§ RECORDS TO USE:

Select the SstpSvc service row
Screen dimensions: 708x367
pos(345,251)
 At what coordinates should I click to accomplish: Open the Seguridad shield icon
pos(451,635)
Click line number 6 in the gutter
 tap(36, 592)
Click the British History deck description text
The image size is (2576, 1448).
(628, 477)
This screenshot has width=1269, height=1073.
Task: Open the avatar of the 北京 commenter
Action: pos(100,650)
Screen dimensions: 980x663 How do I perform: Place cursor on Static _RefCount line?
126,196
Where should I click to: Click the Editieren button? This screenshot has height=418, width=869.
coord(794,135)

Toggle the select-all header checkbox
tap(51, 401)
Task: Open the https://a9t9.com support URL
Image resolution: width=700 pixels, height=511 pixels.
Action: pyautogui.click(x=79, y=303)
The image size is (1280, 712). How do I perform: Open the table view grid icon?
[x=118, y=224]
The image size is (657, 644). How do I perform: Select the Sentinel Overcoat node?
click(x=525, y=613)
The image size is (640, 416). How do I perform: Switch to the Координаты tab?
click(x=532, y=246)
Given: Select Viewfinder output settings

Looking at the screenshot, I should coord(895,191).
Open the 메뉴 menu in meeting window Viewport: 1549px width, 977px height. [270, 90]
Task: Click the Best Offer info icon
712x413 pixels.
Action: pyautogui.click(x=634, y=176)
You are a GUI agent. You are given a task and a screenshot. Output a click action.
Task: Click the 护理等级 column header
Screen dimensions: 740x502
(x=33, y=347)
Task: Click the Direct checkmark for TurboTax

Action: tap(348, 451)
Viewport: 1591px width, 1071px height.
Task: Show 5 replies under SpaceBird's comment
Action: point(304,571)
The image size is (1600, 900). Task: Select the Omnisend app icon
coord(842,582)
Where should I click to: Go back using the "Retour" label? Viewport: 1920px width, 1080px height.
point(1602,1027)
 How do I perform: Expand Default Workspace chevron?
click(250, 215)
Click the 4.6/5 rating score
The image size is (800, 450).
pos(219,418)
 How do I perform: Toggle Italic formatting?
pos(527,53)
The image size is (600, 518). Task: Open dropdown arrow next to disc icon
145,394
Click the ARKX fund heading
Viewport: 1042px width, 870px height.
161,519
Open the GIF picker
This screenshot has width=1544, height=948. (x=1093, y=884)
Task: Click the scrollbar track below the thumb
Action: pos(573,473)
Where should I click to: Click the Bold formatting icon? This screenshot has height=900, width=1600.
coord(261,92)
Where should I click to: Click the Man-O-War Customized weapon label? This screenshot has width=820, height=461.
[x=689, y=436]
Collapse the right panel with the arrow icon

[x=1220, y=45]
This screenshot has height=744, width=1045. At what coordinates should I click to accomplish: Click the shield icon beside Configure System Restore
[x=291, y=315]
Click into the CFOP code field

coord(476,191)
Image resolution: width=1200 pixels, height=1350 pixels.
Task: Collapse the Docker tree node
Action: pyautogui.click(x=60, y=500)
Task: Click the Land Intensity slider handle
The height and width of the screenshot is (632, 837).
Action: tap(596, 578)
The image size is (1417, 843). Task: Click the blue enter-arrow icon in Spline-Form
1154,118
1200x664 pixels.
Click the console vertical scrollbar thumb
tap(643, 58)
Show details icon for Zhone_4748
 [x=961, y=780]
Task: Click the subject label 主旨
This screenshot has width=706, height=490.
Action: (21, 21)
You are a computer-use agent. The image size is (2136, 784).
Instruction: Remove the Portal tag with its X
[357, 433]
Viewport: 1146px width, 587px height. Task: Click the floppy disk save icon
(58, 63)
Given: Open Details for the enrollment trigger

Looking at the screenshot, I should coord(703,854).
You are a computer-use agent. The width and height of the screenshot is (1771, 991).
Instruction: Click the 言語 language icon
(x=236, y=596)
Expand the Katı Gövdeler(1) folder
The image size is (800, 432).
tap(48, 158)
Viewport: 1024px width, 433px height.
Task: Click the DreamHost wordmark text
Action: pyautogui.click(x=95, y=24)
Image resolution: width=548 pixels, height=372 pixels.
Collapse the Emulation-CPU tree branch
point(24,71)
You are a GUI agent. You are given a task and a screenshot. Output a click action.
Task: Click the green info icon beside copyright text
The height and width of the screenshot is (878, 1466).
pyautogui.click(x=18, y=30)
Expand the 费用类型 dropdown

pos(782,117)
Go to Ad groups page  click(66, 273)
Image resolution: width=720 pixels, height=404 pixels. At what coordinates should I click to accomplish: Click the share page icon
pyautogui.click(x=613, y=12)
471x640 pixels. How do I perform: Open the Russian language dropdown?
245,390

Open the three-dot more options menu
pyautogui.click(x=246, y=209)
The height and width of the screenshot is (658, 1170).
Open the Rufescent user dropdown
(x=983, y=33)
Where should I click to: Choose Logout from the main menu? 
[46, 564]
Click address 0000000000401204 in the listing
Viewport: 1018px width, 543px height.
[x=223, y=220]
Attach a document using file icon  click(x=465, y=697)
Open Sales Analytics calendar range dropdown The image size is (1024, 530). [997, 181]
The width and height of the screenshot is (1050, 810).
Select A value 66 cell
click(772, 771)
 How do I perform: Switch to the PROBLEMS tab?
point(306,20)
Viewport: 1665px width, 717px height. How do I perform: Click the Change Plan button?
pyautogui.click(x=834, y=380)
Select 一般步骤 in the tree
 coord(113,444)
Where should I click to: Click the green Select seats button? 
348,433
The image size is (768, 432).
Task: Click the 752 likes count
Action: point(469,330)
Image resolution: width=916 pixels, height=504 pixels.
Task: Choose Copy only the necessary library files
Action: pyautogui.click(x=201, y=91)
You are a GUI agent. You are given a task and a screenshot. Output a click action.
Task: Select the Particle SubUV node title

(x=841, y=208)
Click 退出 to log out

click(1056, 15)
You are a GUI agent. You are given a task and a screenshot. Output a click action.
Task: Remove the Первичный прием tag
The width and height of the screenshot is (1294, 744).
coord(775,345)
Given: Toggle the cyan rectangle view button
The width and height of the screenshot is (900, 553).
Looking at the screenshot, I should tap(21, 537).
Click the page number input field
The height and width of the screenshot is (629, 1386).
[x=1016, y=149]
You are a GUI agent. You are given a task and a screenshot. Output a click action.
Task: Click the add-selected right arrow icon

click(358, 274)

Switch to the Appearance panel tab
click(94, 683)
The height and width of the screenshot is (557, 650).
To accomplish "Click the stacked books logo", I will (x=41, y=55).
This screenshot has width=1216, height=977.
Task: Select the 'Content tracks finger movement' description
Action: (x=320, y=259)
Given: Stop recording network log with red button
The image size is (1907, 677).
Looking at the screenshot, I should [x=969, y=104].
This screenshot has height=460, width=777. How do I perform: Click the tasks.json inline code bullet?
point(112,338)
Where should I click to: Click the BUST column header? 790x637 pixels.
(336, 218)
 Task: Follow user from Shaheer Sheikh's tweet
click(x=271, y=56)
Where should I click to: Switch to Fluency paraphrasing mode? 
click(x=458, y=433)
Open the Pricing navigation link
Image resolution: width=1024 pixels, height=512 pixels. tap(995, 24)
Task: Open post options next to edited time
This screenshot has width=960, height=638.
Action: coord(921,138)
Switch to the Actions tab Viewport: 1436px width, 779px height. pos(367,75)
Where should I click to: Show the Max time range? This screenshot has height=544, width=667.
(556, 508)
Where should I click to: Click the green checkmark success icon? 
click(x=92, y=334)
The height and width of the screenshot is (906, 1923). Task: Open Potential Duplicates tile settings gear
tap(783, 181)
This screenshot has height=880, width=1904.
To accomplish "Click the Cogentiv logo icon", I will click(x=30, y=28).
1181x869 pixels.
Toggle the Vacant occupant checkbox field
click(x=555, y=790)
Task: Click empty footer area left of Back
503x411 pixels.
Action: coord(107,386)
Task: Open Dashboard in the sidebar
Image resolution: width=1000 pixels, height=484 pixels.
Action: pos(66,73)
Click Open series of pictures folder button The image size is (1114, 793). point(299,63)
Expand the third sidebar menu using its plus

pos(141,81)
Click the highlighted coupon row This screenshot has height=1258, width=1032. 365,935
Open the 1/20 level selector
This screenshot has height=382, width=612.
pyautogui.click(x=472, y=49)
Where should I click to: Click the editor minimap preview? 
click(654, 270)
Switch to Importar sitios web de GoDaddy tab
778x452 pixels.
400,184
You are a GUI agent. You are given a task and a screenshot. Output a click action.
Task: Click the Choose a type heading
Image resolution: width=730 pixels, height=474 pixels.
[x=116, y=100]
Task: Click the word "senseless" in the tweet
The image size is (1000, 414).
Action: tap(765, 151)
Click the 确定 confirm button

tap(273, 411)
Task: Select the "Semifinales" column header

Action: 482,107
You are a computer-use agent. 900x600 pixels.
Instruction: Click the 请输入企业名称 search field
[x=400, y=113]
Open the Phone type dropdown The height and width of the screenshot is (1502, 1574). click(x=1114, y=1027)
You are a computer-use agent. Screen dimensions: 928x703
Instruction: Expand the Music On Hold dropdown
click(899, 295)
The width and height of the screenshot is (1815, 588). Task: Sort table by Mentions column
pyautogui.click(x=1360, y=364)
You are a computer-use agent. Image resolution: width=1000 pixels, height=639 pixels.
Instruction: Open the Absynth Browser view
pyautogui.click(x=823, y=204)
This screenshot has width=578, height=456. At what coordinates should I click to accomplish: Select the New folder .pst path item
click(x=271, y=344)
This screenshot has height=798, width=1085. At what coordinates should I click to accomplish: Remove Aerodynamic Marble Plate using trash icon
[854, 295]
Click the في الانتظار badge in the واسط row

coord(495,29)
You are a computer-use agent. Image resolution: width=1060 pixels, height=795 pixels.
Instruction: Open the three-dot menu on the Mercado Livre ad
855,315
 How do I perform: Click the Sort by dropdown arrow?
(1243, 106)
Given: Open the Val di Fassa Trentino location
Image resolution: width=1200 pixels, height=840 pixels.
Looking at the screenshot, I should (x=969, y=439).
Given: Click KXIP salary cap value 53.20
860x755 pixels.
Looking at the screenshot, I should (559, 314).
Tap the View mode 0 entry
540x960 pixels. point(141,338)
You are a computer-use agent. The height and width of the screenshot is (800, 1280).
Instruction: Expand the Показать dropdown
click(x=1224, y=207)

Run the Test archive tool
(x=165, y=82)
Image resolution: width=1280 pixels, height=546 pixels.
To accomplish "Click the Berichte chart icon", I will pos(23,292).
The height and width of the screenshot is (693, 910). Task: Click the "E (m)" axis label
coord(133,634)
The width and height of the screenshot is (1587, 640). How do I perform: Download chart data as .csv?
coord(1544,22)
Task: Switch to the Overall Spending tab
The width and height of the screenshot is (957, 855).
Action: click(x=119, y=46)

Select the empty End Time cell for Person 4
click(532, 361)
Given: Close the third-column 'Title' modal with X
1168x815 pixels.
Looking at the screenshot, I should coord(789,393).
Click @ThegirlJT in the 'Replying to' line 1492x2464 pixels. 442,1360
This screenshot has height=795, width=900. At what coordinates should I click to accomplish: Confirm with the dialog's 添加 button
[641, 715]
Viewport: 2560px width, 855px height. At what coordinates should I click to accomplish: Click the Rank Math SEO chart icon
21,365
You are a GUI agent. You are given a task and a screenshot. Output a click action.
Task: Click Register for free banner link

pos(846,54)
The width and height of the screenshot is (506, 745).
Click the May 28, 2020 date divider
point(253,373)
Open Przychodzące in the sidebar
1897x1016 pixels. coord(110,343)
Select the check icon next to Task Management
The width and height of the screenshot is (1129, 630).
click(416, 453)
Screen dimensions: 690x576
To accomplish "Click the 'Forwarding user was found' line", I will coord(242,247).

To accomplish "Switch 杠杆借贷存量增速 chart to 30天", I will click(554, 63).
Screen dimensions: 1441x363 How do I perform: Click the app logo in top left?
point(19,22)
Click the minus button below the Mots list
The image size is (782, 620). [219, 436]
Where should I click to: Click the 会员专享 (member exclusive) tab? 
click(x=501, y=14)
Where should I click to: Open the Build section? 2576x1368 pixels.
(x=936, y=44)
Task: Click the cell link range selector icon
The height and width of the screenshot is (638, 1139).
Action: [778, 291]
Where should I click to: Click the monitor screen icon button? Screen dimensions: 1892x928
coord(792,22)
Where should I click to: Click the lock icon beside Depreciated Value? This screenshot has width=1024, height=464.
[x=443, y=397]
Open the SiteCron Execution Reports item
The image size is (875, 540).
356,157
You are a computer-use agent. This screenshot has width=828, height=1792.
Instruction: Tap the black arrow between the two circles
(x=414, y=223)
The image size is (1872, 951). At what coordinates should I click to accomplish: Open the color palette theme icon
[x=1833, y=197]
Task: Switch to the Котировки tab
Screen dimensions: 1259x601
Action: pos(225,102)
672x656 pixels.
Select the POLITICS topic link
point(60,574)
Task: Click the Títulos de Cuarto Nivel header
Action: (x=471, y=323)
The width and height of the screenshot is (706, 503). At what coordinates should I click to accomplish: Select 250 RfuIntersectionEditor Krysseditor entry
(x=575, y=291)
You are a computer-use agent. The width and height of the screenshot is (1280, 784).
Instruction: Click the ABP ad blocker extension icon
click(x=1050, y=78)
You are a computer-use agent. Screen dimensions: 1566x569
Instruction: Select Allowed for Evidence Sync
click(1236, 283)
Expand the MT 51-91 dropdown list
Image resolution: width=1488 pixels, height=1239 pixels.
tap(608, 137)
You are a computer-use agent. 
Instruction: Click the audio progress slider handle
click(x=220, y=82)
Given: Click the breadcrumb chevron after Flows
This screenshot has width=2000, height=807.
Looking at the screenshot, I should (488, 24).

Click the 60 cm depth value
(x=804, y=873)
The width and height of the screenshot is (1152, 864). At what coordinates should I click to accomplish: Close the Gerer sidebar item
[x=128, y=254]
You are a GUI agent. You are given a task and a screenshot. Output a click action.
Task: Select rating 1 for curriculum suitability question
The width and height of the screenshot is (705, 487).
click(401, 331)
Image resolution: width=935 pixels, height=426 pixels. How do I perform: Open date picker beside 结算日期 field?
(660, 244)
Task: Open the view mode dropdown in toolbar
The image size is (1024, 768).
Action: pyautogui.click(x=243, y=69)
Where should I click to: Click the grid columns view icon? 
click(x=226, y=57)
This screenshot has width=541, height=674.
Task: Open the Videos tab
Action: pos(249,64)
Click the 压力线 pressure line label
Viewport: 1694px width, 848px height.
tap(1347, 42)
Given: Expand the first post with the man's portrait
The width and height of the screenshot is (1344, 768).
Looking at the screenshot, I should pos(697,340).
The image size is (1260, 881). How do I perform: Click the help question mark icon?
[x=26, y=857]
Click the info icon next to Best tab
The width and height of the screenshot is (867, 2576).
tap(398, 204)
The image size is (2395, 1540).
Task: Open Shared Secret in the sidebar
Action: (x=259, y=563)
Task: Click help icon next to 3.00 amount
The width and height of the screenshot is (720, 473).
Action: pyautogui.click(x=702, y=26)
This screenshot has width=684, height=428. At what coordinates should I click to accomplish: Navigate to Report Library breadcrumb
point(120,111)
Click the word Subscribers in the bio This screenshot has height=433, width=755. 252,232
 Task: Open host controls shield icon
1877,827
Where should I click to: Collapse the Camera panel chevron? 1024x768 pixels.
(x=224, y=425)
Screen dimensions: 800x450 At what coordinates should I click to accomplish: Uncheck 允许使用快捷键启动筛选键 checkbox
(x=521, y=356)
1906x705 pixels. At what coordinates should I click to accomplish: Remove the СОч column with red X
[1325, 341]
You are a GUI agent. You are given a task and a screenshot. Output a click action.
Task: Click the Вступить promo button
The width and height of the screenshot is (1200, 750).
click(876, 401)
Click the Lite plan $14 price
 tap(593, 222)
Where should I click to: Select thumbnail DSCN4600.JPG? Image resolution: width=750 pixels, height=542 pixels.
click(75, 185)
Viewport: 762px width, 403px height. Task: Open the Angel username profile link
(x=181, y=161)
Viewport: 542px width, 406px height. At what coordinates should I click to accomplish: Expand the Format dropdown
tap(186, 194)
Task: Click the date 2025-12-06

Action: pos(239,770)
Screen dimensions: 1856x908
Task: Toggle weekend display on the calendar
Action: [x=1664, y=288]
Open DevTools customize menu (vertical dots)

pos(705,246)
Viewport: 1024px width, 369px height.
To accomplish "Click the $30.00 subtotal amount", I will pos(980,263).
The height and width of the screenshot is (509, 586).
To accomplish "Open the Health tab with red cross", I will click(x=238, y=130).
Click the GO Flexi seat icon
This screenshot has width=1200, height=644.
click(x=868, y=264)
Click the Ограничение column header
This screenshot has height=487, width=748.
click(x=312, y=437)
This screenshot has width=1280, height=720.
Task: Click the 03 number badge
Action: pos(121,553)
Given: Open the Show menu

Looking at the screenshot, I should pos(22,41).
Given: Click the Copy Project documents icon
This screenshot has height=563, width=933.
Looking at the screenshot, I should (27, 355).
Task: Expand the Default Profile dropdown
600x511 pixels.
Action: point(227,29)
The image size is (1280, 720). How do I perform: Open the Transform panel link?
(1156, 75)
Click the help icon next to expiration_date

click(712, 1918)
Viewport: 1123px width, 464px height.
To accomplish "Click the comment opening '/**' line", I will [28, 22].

§ HOW TO COMPLETE THIS TASK:
Restate, please, word for word the span of records running from the first line to the line bearing "Click the British", both included, and nothing outside it.

§ EXERCISE SOLUTION:
Select the SstpSvc service row
Screen dimensions: 708x367
pos(345,251)
 At what coordinates should I click to accomplish: Open the Seguridad shield icon
pos(451,635)
Click line number 6 in the gutter
 tap(36, 592)
Click the British History deck description text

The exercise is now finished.